===== ТЕКСТ ДЛЯ ЧТЕНИЯ

Имя Рустама Ганиева, кандидата исторических наук, доцента кафедры истории России УрФУ, знают не только в Екатеринбурге. В 2010 году Рустам Талгатович организовал на базе исторического факультета УрГУ Центральноазиатский научно-исследовательский центр (ЦНИЦ), который активно сотрудничает с университетами стран Центральной Азии: Узбекистана, Таджикистана, Казахстана, Киргизии. Научные интересы Рустама Талгатовича также связаны с этим регионом: от изучения древнего Великого шелкового пути и кочевых империй степной Евразии до анализа современной геополитической обстановки в Центральной Азии. В различных научных журналах опубликованы его многочисленные статьи, а в 2006 году вышла в свет монография «Восточно-тюркское государство в Центральной Азии».
Почему на Урале появился центр, исследующий Центральную Азию, как исторические знания помогают современной политике, насколько близки Екатеринбург и Самарканд — об этом и многом другом нам и рассказал Рустам Ганиев.

==========

* [ЗАДАНИЕ] Перепишите фрагмент текста о Рустаме Ганиеве, начиная с «Почему на Урале» и заканчивая «рассказал Рустам Ганиев.», заменив «Самарканд» на «Бухара». Материал, приведённый далее, с текстом никак не связан.

===== ЗАПИСИ

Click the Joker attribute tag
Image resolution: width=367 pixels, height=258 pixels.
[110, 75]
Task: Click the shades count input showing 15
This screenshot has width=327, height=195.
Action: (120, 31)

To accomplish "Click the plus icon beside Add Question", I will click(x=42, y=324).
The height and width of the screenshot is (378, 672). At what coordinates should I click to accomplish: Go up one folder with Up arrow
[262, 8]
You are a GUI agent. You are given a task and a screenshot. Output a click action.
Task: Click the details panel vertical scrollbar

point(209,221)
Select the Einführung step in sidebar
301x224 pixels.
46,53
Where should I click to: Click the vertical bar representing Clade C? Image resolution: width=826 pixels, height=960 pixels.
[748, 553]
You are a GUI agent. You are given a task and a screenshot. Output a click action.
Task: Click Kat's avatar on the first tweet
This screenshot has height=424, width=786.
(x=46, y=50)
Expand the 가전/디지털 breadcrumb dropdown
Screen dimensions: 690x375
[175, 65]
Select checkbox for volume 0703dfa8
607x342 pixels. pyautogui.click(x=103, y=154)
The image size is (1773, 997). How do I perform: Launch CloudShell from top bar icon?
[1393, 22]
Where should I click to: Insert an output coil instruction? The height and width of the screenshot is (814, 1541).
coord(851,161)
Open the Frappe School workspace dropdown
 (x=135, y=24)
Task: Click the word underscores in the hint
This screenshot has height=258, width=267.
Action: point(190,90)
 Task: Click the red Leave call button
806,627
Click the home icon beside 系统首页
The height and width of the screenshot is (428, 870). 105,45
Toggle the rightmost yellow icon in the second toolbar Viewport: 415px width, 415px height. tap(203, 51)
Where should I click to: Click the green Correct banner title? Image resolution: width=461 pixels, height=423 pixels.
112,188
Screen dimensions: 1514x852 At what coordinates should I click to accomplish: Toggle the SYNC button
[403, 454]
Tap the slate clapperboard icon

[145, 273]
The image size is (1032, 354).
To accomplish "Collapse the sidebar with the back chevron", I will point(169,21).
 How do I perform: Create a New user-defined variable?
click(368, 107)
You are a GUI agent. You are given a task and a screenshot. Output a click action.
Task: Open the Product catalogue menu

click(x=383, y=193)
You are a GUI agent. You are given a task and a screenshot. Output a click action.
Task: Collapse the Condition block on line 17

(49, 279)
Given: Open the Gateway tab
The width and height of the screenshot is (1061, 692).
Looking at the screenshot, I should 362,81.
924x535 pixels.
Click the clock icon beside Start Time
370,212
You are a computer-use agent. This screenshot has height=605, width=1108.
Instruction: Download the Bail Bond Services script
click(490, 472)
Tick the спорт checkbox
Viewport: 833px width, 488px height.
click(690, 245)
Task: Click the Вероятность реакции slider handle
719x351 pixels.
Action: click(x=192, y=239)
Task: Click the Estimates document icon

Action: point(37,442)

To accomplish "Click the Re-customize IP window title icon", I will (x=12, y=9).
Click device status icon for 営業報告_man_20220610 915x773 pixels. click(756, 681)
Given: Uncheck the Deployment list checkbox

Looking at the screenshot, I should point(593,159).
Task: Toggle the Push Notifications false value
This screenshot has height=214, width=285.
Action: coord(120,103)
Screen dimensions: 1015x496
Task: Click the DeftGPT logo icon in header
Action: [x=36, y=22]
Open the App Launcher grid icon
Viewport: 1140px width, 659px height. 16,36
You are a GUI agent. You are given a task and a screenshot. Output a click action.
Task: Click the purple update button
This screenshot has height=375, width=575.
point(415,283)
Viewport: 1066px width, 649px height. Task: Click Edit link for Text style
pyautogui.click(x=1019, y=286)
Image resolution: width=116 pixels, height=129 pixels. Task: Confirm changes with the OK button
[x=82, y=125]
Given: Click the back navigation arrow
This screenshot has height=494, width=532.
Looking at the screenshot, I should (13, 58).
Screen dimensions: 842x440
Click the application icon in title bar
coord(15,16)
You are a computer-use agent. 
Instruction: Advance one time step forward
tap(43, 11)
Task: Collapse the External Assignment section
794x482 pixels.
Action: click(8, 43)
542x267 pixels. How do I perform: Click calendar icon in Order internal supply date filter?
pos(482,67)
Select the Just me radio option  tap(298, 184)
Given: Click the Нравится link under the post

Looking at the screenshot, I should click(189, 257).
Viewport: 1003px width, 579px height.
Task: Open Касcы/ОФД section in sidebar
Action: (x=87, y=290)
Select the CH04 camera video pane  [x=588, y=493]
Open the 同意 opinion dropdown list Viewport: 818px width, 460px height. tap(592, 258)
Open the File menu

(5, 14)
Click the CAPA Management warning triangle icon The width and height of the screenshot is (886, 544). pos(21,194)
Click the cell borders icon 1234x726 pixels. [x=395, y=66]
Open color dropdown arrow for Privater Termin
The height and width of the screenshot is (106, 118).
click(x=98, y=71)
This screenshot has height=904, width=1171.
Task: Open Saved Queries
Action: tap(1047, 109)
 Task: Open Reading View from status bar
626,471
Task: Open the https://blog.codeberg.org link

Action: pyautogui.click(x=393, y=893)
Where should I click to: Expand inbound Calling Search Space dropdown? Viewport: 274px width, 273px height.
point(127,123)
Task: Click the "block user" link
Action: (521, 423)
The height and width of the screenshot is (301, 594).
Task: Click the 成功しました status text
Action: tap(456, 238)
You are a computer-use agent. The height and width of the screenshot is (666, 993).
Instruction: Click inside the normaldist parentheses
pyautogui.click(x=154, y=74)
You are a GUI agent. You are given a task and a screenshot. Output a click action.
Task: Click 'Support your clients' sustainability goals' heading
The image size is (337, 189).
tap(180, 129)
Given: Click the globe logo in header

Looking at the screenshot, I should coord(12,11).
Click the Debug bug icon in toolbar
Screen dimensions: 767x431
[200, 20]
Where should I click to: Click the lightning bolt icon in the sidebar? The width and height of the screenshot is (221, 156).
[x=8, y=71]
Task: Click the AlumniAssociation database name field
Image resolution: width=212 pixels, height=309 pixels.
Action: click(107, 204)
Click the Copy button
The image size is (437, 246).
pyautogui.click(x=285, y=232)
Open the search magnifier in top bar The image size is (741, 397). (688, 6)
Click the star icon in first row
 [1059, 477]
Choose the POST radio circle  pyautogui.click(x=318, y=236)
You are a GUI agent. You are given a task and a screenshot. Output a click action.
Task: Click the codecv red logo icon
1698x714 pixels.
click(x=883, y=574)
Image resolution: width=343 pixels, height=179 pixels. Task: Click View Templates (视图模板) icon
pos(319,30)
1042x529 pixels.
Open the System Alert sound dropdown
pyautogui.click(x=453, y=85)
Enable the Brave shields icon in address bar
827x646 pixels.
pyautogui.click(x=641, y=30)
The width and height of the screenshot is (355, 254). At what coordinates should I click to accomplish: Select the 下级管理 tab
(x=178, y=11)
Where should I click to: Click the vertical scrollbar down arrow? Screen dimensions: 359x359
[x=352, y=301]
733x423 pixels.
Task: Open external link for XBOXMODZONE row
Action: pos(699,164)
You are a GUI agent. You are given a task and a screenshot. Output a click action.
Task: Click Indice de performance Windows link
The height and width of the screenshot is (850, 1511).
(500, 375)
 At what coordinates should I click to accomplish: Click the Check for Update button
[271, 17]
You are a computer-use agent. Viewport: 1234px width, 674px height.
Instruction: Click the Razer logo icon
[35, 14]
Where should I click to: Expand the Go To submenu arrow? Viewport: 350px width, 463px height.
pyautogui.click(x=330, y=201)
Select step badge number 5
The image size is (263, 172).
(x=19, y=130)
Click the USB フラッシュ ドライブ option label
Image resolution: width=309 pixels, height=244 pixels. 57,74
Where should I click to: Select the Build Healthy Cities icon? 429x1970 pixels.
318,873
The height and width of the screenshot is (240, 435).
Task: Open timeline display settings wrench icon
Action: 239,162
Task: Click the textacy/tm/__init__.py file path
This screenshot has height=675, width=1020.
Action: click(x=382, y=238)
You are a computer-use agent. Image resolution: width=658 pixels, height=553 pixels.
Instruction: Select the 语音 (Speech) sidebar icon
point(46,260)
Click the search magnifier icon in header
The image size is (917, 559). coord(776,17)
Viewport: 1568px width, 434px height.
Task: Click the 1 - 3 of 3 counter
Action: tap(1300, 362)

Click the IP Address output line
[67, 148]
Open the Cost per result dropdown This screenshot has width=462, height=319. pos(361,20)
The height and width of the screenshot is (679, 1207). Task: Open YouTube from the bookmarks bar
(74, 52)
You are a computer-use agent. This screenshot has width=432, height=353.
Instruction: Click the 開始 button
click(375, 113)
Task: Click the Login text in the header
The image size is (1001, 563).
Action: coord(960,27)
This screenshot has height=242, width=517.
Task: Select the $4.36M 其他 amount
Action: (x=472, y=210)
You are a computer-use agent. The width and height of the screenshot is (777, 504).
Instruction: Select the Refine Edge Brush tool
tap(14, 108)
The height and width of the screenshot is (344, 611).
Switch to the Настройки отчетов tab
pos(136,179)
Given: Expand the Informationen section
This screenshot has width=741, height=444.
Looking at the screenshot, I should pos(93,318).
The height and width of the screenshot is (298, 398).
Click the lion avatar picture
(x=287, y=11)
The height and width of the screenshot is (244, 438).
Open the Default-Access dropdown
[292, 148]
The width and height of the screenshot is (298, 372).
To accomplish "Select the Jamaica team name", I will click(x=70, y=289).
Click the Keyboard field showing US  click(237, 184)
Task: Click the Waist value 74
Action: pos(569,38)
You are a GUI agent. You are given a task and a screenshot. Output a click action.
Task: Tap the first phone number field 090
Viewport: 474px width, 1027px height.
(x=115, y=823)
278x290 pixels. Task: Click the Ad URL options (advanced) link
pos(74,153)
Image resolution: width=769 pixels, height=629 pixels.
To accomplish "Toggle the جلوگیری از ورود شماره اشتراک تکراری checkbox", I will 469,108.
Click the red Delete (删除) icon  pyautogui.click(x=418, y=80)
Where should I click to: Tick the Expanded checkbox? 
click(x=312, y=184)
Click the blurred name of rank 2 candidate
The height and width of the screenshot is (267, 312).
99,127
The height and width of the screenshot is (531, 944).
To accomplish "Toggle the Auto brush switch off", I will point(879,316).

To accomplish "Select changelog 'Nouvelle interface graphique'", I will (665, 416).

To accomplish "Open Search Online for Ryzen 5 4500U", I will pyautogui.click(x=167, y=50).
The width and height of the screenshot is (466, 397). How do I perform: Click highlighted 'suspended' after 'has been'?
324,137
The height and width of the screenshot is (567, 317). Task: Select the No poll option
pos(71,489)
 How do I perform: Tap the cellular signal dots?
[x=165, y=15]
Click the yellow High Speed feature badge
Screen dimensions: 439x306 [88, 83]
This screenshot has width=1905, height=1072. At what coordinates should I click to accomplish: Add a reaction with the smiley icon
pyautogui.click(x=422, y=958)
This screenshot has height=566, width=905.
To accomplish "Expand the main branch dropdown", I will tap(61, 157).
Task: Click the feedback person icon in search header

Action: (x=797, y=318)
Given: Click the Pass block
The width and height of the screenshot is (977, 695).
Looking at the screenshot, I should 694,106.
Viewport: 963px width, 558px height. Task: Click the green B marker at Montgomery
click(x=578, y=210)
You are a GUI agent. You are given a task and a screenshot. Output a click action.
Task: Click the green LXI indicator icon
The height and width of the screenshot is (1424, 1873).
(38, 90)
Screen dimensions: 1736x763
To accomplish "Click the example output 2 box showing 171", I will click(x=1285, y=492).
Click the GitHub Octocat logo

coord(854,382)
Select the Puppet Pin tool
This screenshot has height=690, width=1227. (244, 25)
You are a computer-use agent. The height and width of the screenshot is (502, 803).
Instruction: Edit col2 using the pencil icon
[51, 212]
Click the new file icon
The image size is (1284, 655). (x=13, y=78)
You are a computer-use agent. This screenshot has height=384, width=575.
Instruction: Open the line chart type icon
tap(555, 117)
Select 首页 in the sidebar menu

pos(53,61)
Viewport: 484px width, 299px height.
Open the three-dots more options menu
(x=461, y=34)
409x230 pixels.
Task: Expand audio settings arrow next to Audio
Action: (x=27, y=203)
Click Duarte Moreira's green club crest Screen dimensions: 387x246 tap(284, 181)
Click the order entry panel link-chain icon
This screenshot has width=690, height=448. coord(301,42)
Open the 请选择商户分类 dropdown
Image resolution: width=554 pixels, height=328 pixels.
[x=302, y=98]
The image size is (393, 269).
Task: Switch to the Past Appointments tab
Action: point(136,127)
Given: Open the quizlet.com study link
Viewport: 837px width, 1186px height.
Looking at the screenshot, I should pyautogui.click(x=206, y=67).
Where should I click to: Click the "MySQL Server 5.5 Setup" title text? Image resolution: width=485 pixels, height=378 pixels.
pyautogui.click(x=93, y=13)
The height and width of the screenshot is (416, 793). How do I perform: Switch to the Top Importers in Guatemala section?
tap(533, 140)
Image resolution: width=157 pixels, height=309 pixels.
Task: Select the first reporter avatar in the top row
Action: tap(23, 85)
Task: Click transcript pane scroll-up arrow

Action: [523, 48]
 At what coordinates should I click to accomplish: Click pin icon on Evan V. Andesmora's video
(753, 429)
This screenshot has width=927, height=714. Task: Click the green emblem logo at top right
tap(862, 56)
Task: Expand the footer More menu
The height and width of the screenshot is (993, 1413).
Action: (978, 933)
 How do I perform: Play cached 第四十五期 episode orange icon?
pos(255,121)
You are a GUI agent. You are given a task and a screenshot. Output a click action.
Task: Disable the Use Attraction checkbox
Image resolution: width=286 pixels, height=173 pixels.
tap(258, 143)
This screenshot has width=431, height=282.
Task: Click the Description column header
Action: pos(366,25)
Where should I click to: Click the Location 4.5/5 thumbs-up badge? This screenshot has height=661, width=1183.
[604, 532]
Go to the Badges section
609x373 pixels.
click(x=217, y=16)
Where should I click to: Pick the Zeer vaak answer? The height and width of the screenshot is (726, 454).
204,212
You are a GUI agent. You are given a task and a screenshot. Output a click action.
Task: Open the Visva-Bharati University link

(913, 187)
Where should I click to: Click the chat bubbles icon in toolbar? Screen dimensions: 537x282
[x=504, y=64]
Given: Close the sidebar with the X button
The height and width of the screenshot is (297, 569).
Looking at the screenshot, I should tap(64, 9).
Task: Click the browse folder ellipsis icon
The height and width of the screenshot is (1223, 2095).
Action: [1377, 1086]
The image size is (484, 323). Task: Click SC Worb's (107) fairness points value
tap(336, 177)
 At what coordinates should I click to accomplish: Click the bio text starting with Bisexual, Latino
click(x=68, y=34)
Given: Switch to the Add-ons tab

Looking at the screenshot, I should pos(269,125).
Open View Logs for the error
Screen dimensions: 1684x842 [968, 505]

==========

* [ОТВЕТ]
Почему на Урале появился центр, исследующий Центральную Азию, как исторические знания помогают современной политике, насколько близки Екатеринбург и Бухара — об этом и многом другом нам и рассказал Рустам Ганиев.